When John heard in prison what Christ was doing, he sent his disciples to ask him, ‘Are you the one who was to come, or should we expect someone else?’ Jesus replied, ‘Go back and report to John what you hear and see: The blind receive sight, the lame walk, those who have leprosy are cured, the deaf hear, the dead are raised, and the good news is preached to the poor. Blessed is the man who does not fall away on account of me.’
John had correctly perceived that YHWH’s next move would prioritize the needy beyond all conventional proportion. He had discovered an antecedent, even in his mind a prediction, of his fiery calling in the vocabulary of the book called Isaiah. That prophetic vision had manifestly anticipated YHWH’s healing presence and both his announcement and enactment of transformative good news for those with empty hands and grumbling bellies.

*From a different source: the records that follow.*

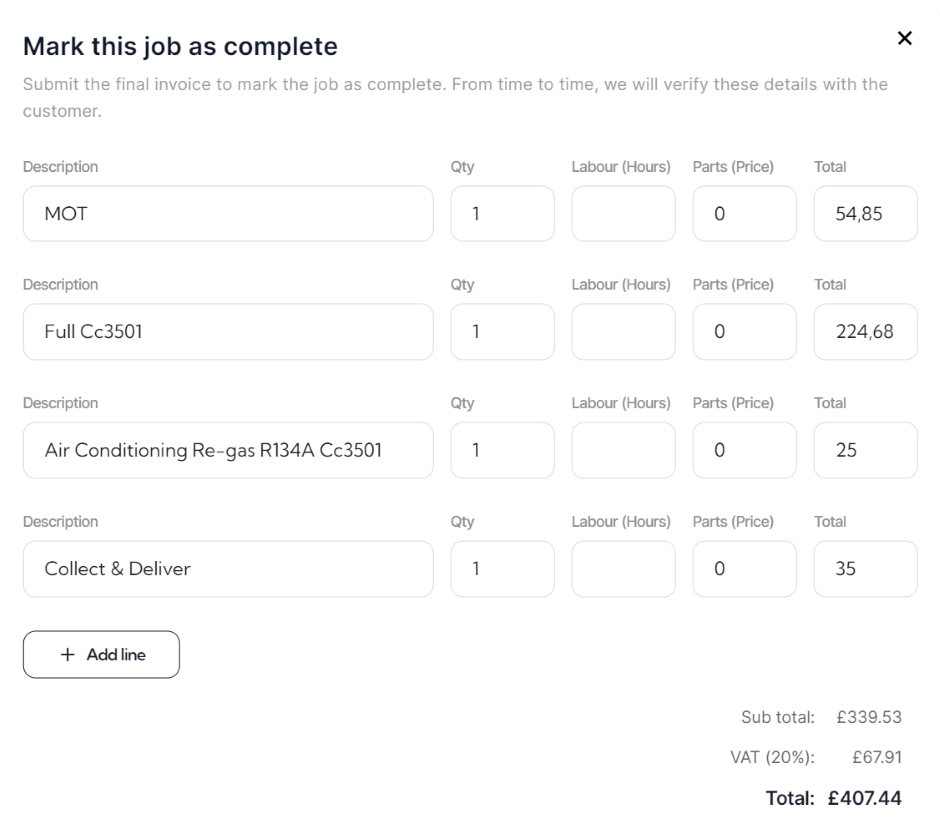Focus the empty Labour hours field for MOT
Screen dimensions: 940x830
click(x=623, y=214)
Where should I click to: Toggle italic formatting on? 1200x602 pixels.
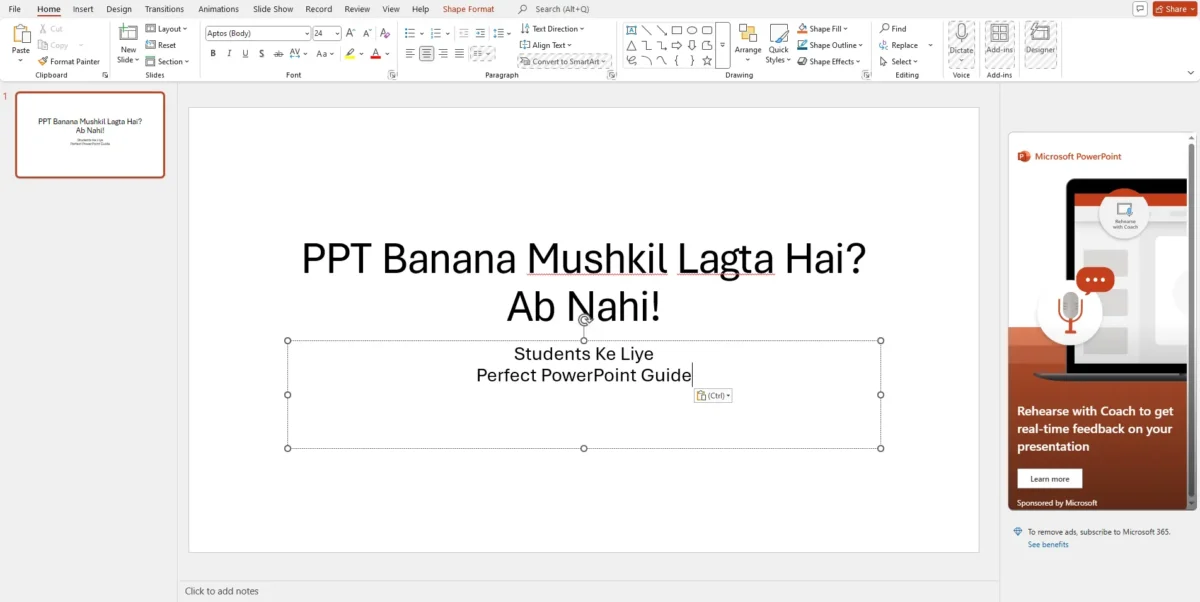click(x=229, y=53)
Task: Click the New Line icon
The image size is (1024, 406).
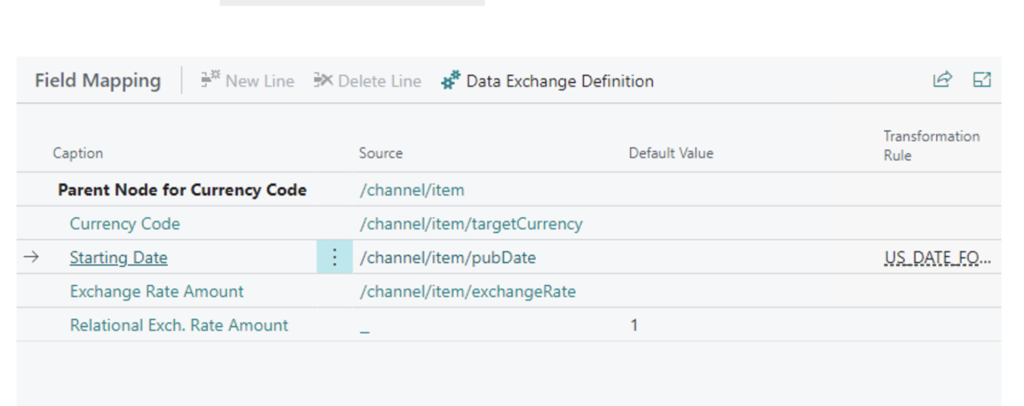Action: [x=210, y=81]
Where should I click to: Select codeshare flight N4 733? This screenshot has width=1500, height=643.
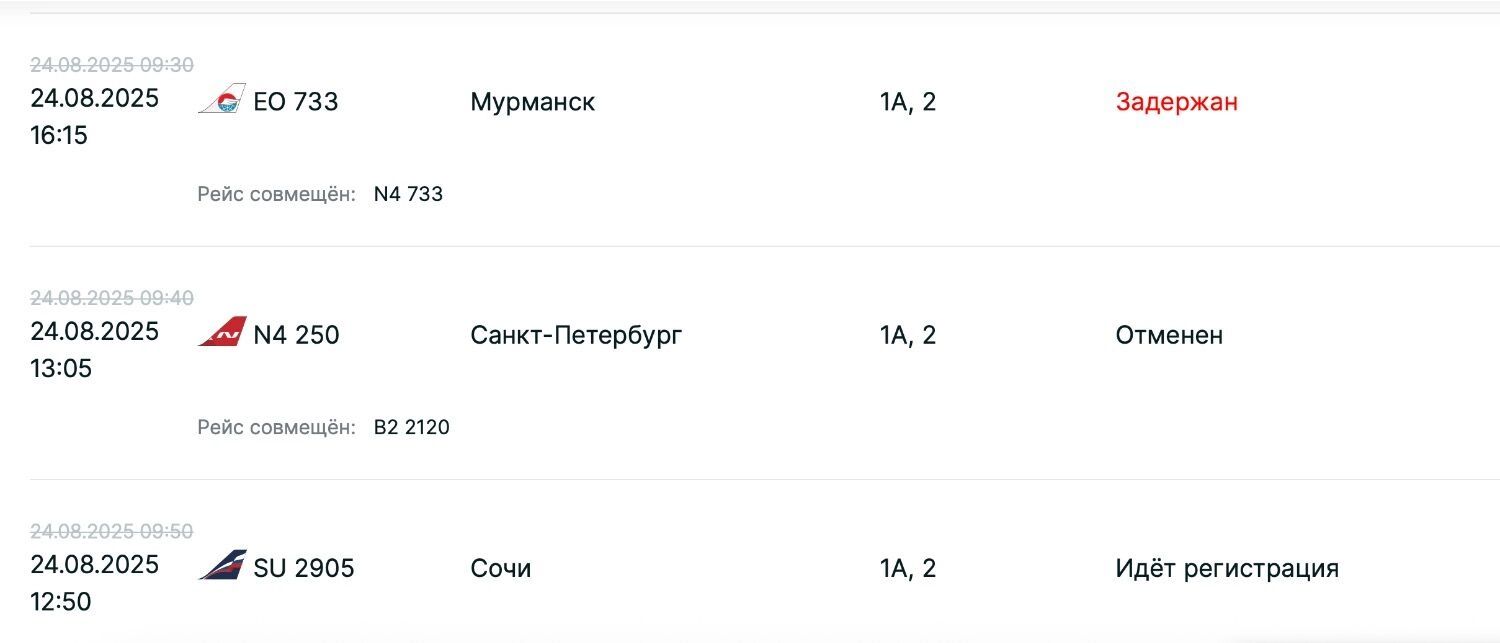[x=408, y=194]
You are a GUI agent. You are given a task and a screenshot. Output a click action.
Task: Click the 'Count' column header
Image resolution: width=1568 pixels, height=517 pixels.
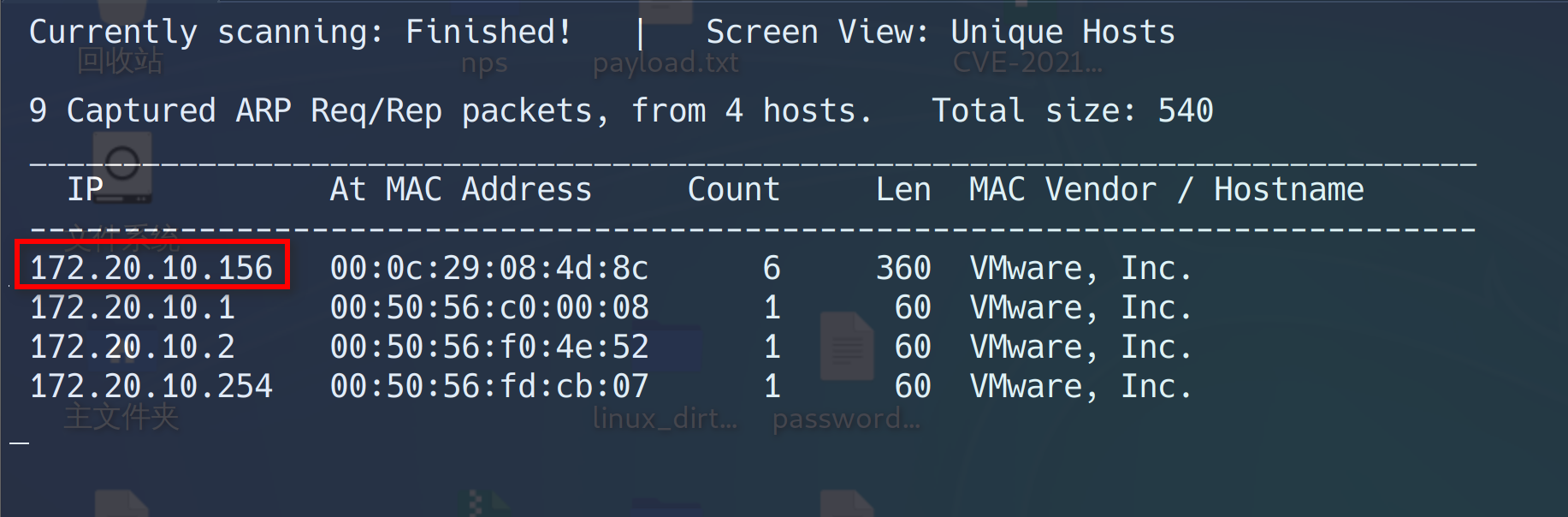point(733,189)
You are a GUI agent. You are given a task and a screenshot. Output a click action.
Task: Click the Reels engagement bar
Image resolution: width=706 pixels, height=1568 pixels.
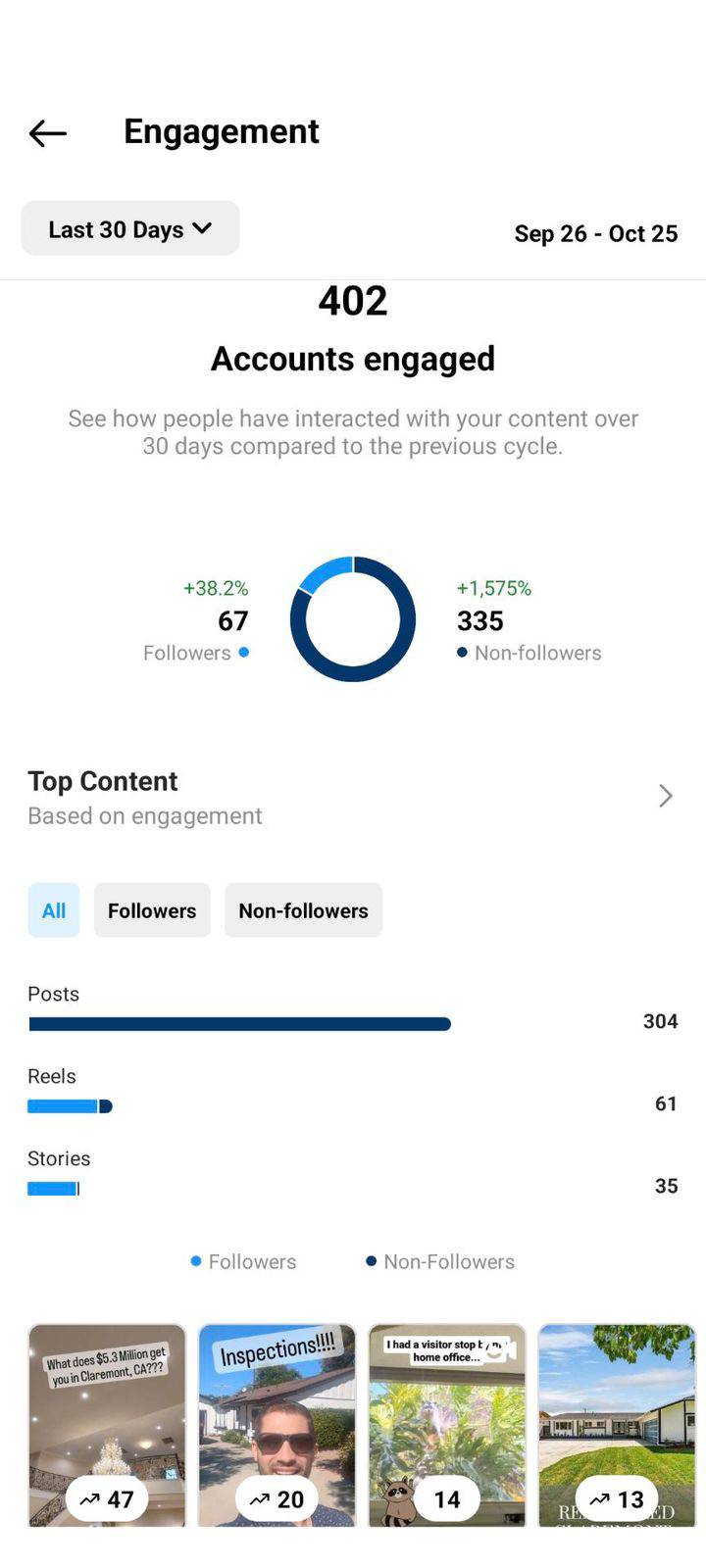pyautogui.click(x=70, y=1106)
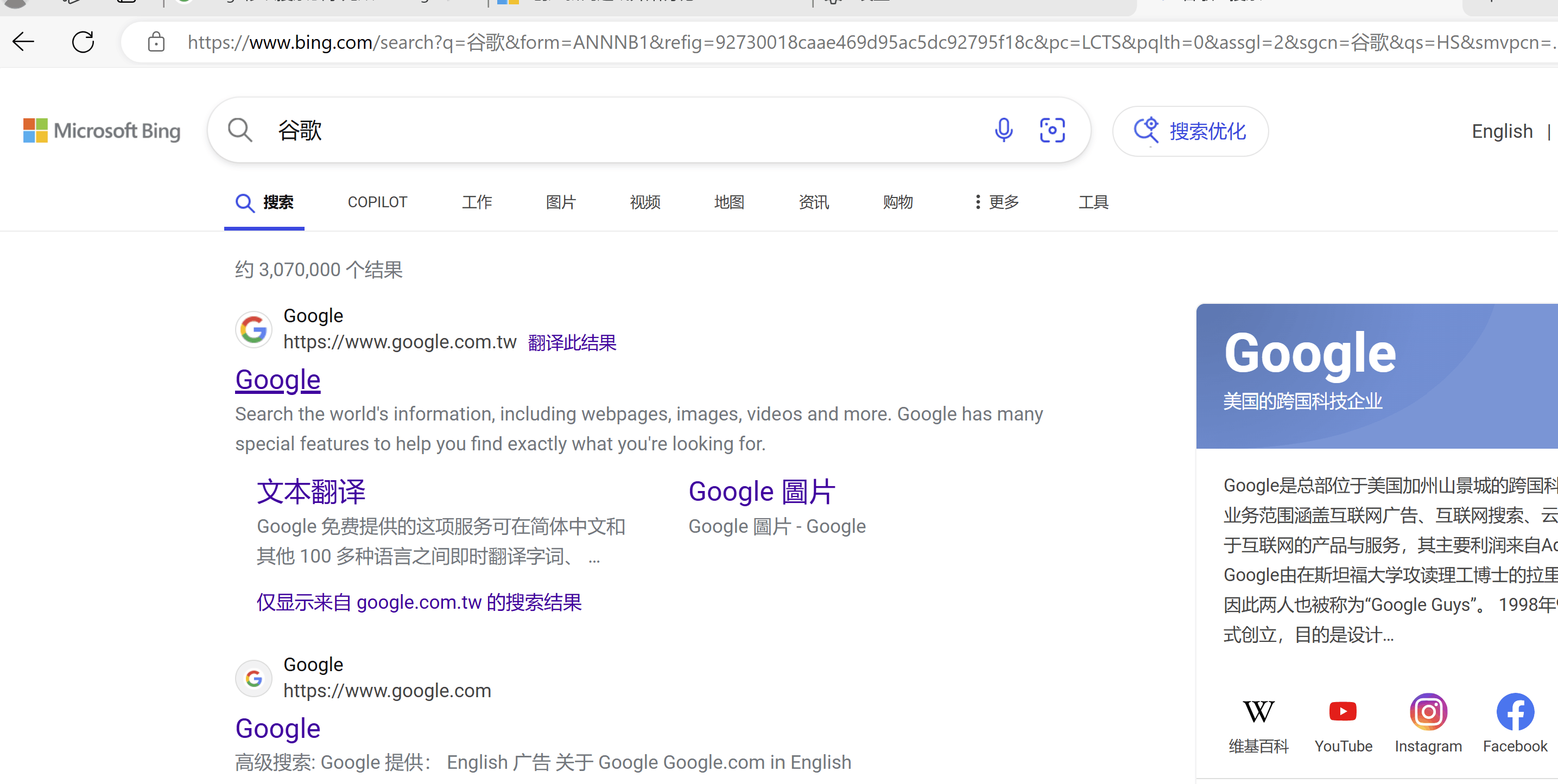Open YouTube from the knowledge panel
This screenshot has width=1558, height=784.
tap(1343, 711)
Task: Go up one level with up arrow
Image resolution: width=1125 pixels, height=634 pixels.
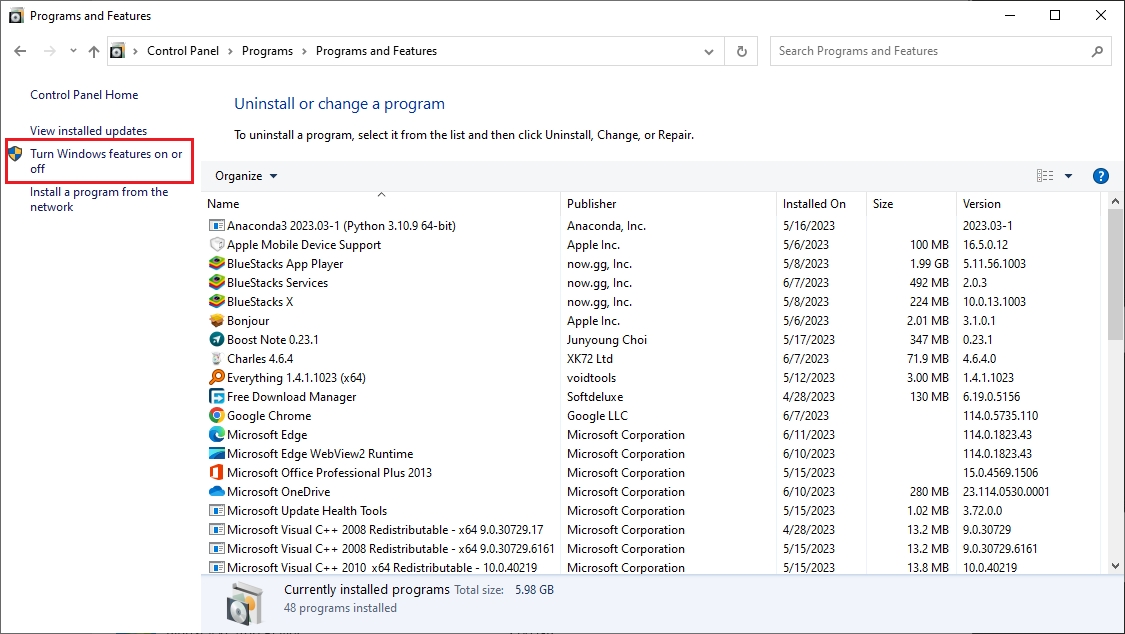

The gospels tell us that John had seen in Jesus the object of his anticipation. ‘Behold, the lamb of God who takes away the sins of the world!’, John cries out in the Gospel of John as Jesus approaches, the Baptist’s feet wet in the Jordan’s flow, words of denunciation and summons to repentance still in the air. He had promised that ‘after me comes someone who surpasses me, for he was before me’ and then pointed to Jesus as ‘that man about whom I said these things’.
Even understatement acknowledges that John the Baptist’s expectations of Jesus were high.
Two factors might have caused the man to become unsure of himself. First, he himself languishes in Herod’s prison. One might have anticipated that the Lamb of God’s herald would be offered a nobler status. Second, Jesus’ modus operandi might have seemed a bit feeble alongside John’s white-hot expectation of a turning of tables.
John does not, it appears, go back on his preparatory message. He simply wonders whether he picked his man in a light-headed moment.
Jesus is not scandalized by the Baptist’s doubts. He merely, through the agency of those whom John had sent to him, reminds the prisoner of the essential fact. YHWH is healing. YHWH is restoring faculties of perception to those who had been lectured to make their peace with their loss and get on with it. YHWH is curing the scourge of uncleanness to those whose sick skin keeps them far from temple and community. YHWH is gifting mobility to the pathetically dependent. YHWH is restoring life to things too dead for hope. YHWH is removing the ‘dead end’ sign from the life of the poor.
Isaiah still, John is gently reminded, makes for an appropriate reference point. Though Jesus’ ways are unceasingly surprising, they align with that great prophetic hope.
Stay alive, John. Hold on to hope. Ennoble your suffering with the certainty that the facts, if judged by what is essential to Jesus’ way, bear you out.
John’s passion, it turns out, was intelligent after all.